Haralambos “Babis” Marmanis CTO and VP, Engineering & Product Development at the Copyright Clearance Center looks at the concepts behind search and text mining and highlights why publishers need to understand the differences in order to make the best use of each.

As the author of works on search and the lead architect of a product which enables text mining of scientific journal articles, I am often asked about the difference between Search and Text Mining, and have observed that the two are sometimes conflated. Unless you work with technology every day, this confusion is certainly understandable. Knowing the differences, however, can open new business opportunities for publishers. Both functions deal with the application of algorithms to natural language text, and both need to cope with the fact that, as compared with “pure data,” text is messy. Text is unstructured, amorphous, and difficult to deal with algorithmically.

While the challenges associated with text are common to both search and text mining, the details with respect to inputs, analytical techniques, outputs, and use cases differ greatly. For years, publishers have been engaged in search engine optimization, designed to make their works more discoverable to users. As publishers are increasingly asked to enable text mining of their content, they enter into new territory – a territory that is different than that of public search engines. Thus, it is more important than ever to understand the difference between these two distinct mechanisms of processing content, so that optimal business and licensing strategies are chosen for each.

To begin with, let me describe the key concepts for each area. "Search" means the retrieval of documents based on certain search terms. Think, for example, of your usual web search on well-known search engines such as Google, Yahoo or Bing. In search, the typical actions performed by a software system are index-based and designed for the retrieval of documents. The indexing process therefore aims to build a look-up table that organizes the documents based on the words they contain. The output is typically a hyper-link to text/information residing elsewhere, along with a small amount of text which describes what is to be found at the other end of the link. In these systems, no “net new” information is derived from the documents through the processes that are employed to create the search index. The purpose is to find the existing work so that its content can be used.

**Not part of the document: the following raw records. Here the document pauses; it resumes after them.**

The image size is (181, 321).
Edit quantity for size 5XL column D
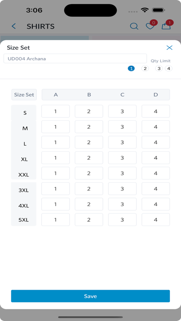tap(156, 220)
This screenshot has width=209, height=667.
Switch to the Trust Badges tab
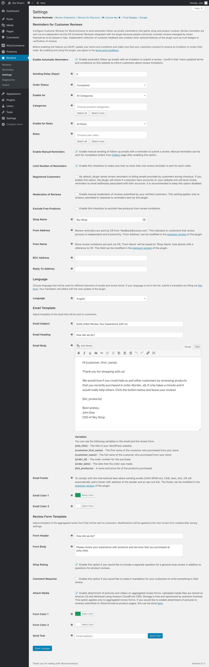(x=130, y=18)
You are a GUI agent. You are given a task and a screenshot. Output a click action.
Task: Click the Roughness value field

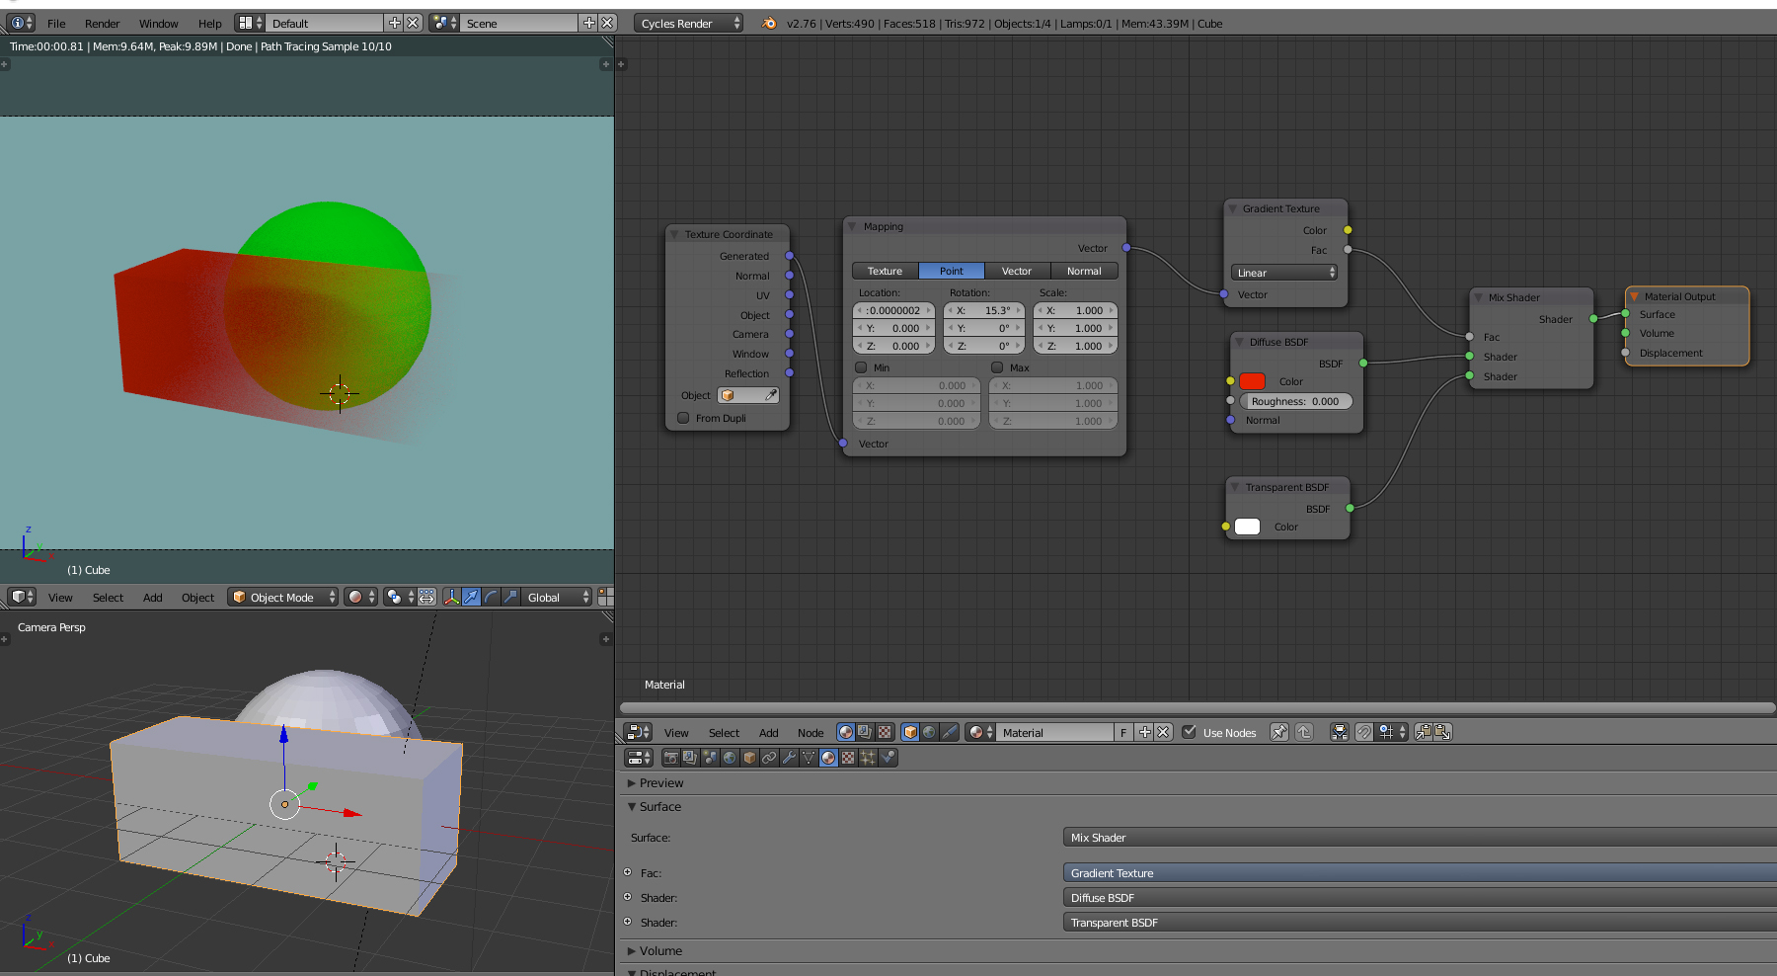point(1295,401)
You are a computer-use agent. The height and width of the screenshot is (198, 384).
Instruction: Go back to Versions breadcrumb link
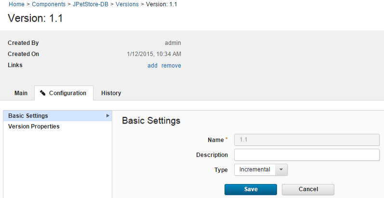(127, 4)
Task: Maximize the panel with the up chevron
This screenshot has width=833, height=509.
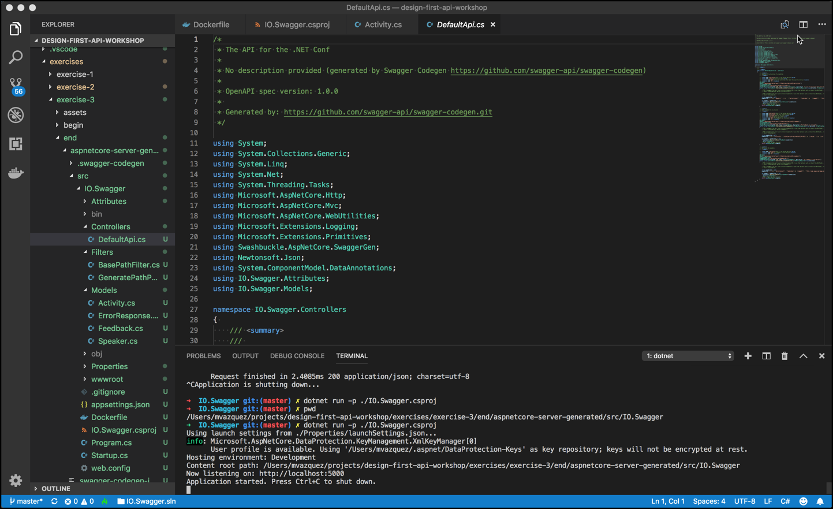Action: tap(803, 356)
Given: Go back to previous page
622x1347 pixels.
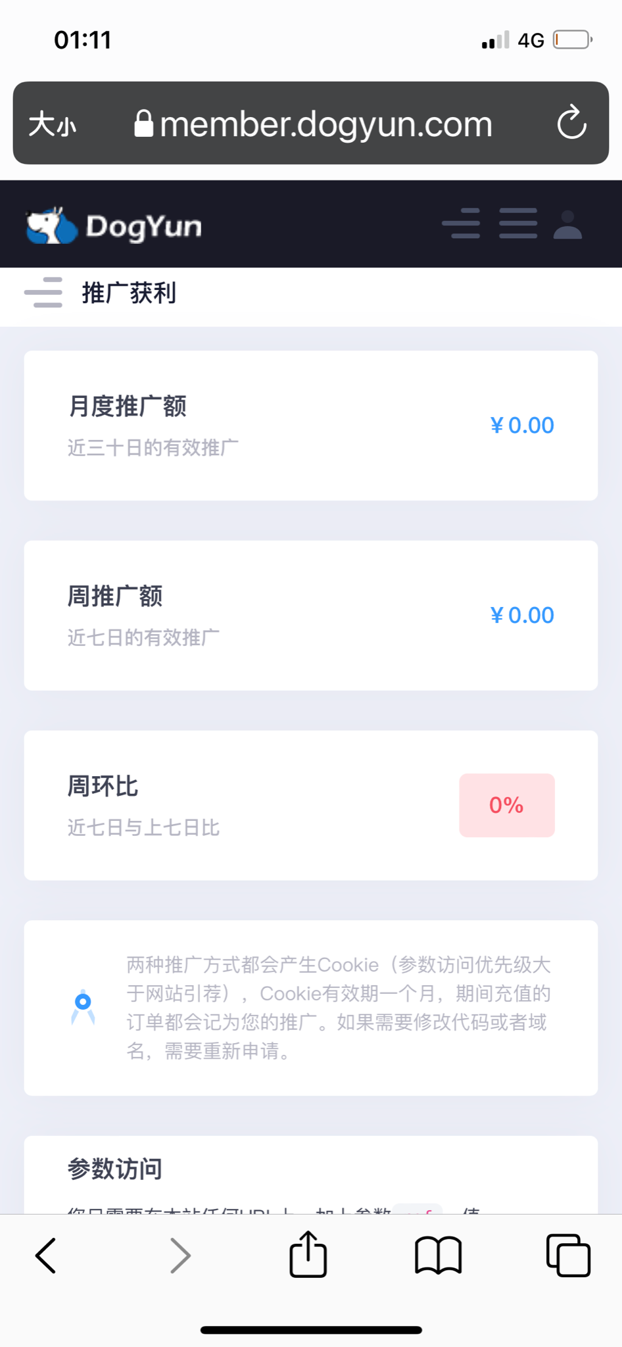Looking at the screenshot, I should click(x=46, y=1256).
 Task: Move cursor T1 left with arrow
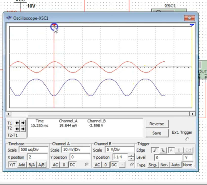(x=17, y=123)
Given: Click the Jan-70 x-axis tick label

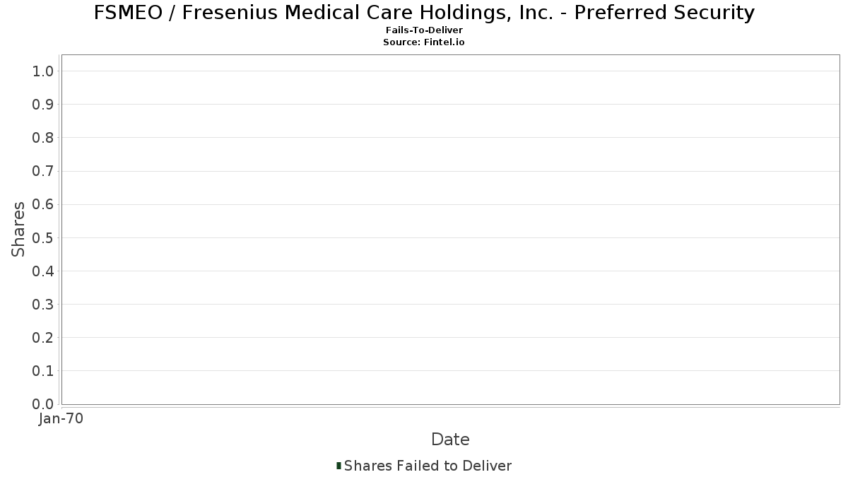Looking at the screenshot, I should pyautogui.click(x=61, y=419).
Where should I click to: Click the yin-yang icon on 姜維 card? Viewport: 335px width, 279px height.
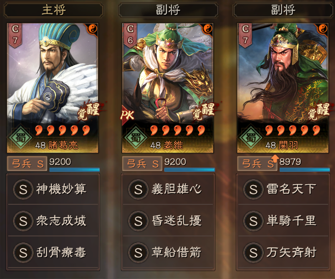click(207, 28)
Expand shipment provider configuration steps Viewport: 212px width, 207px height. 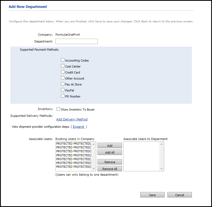click(79, 127)
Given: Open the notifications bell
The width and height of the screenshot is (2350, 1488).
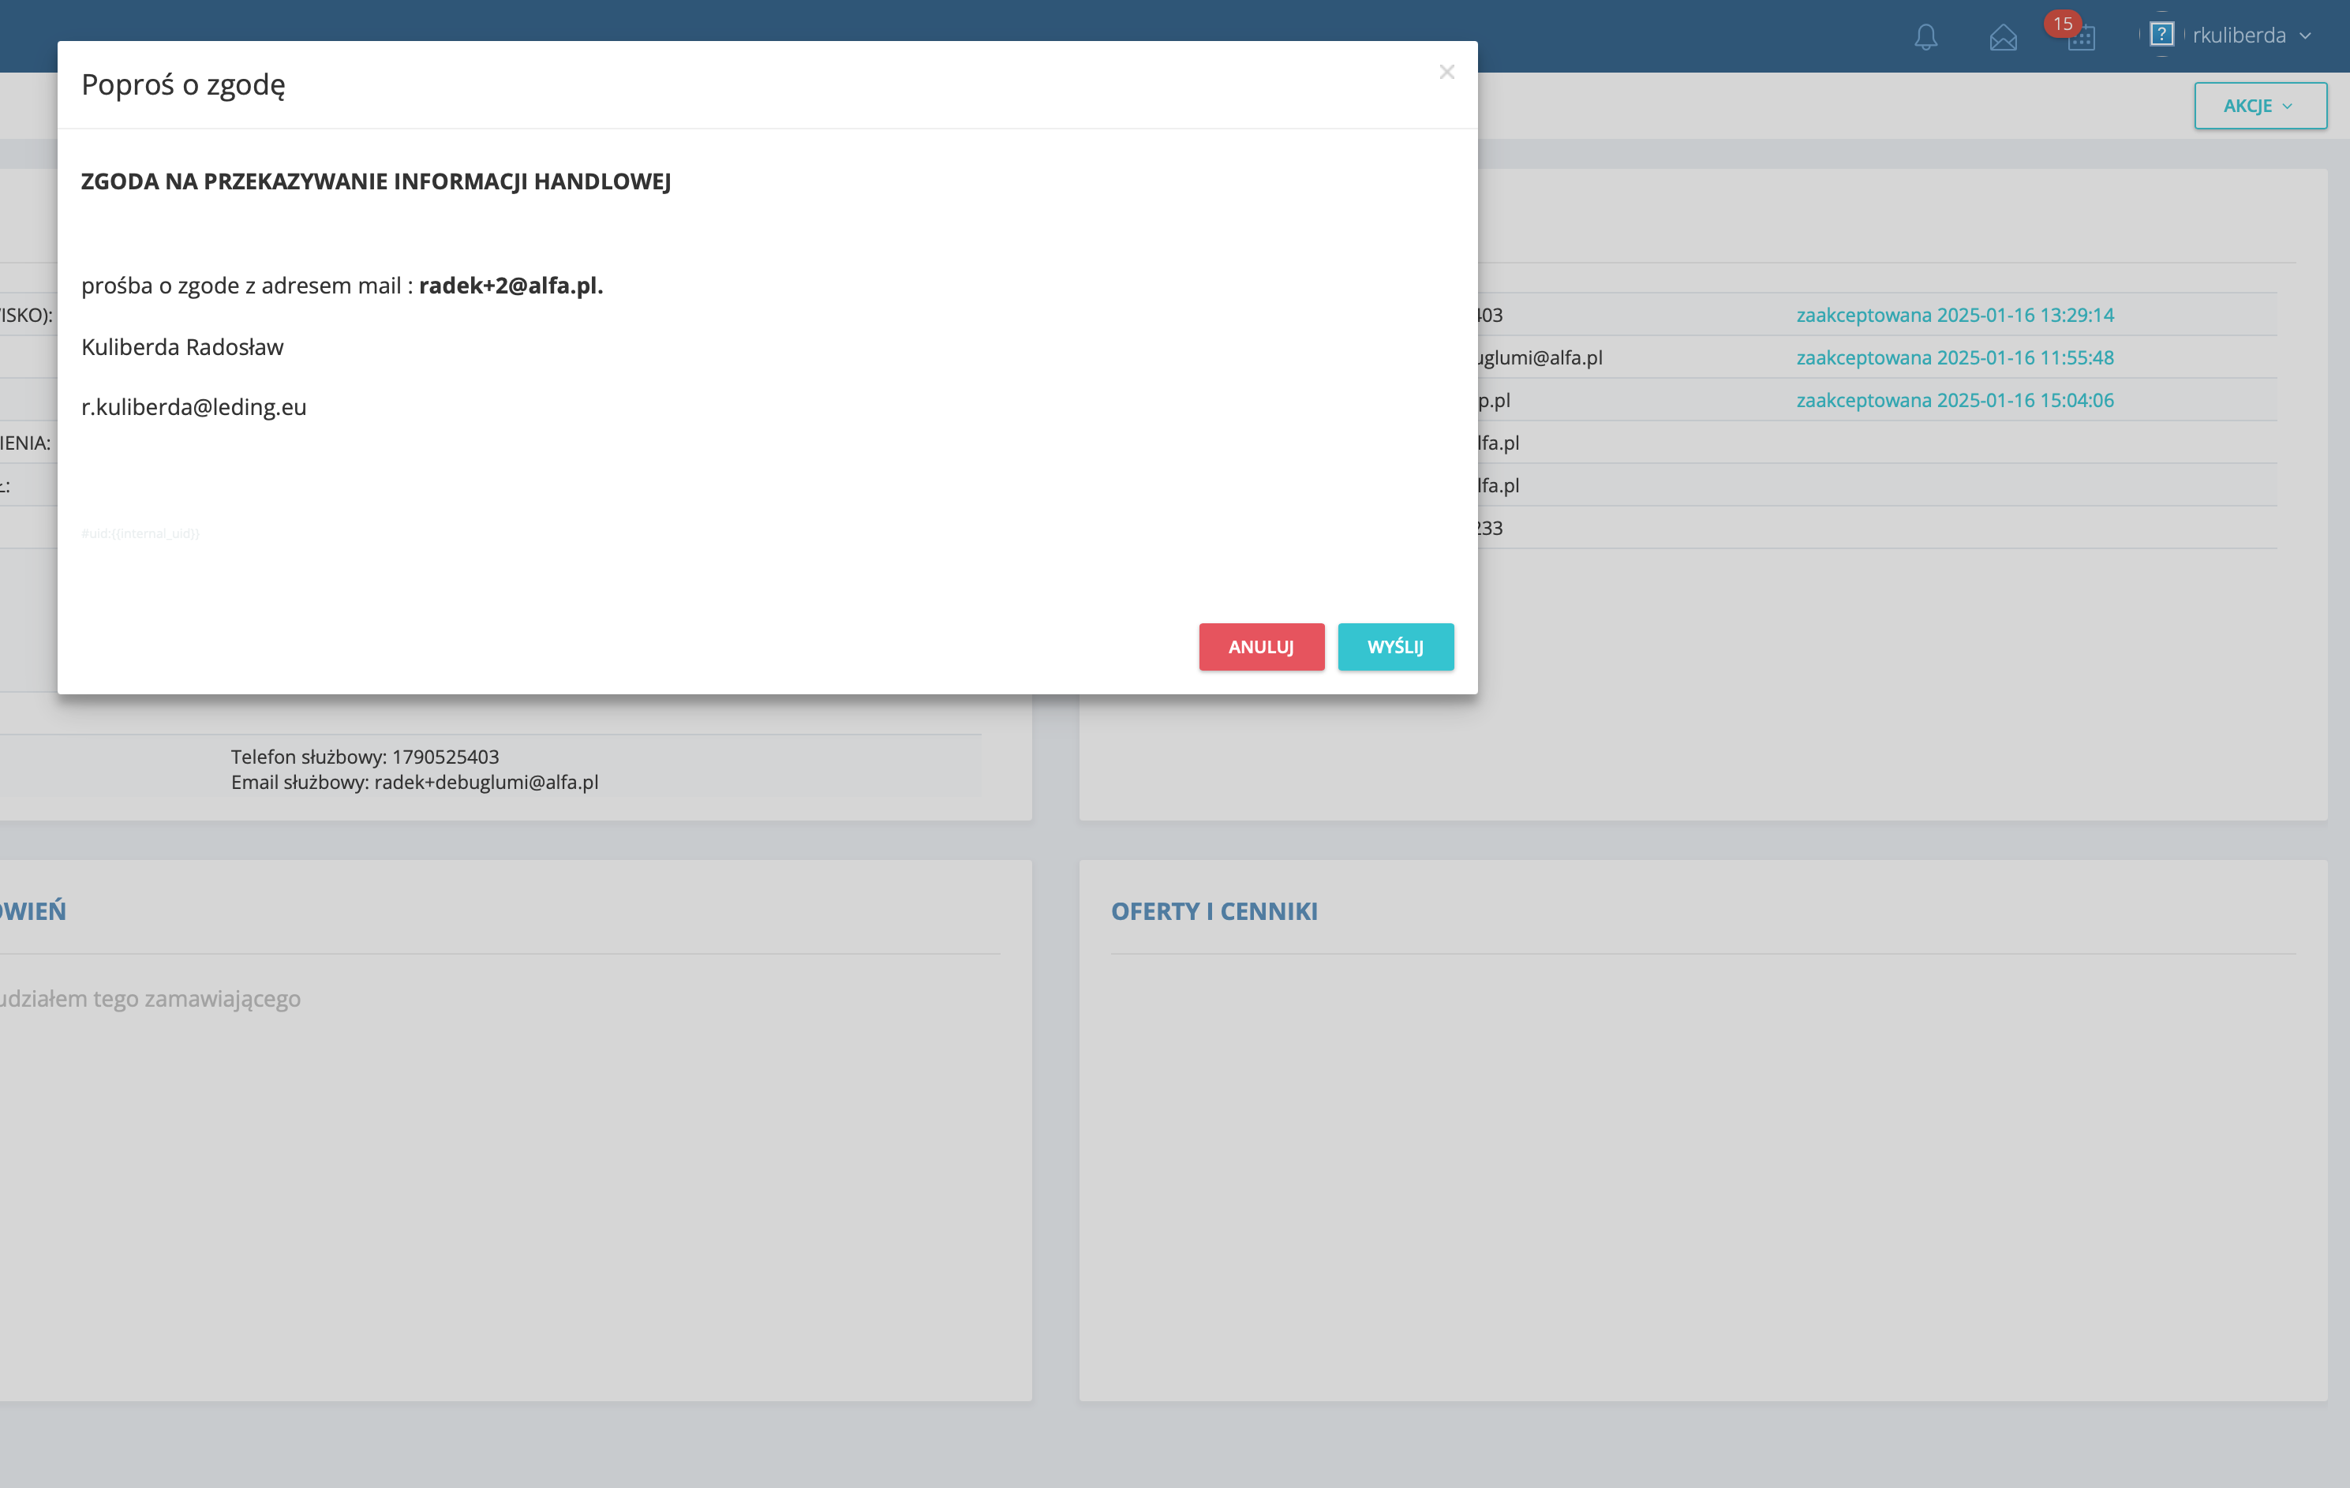Looking at the screenshot, I should coord(1925,37).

On the other hand, "text mining" is a less widely understood but well-developed field that deals with analyzing (not finding) text. That is, while text mining can sometimes look at meta-textual issues – for example, tracking the history of science by counting the instances of a specific phrase (e.g., “avian flu”) in articles – more often the goal is to extract expressed information that is useful for particular purposes, not just to find, link to, and retrieve documents that contain specific facts.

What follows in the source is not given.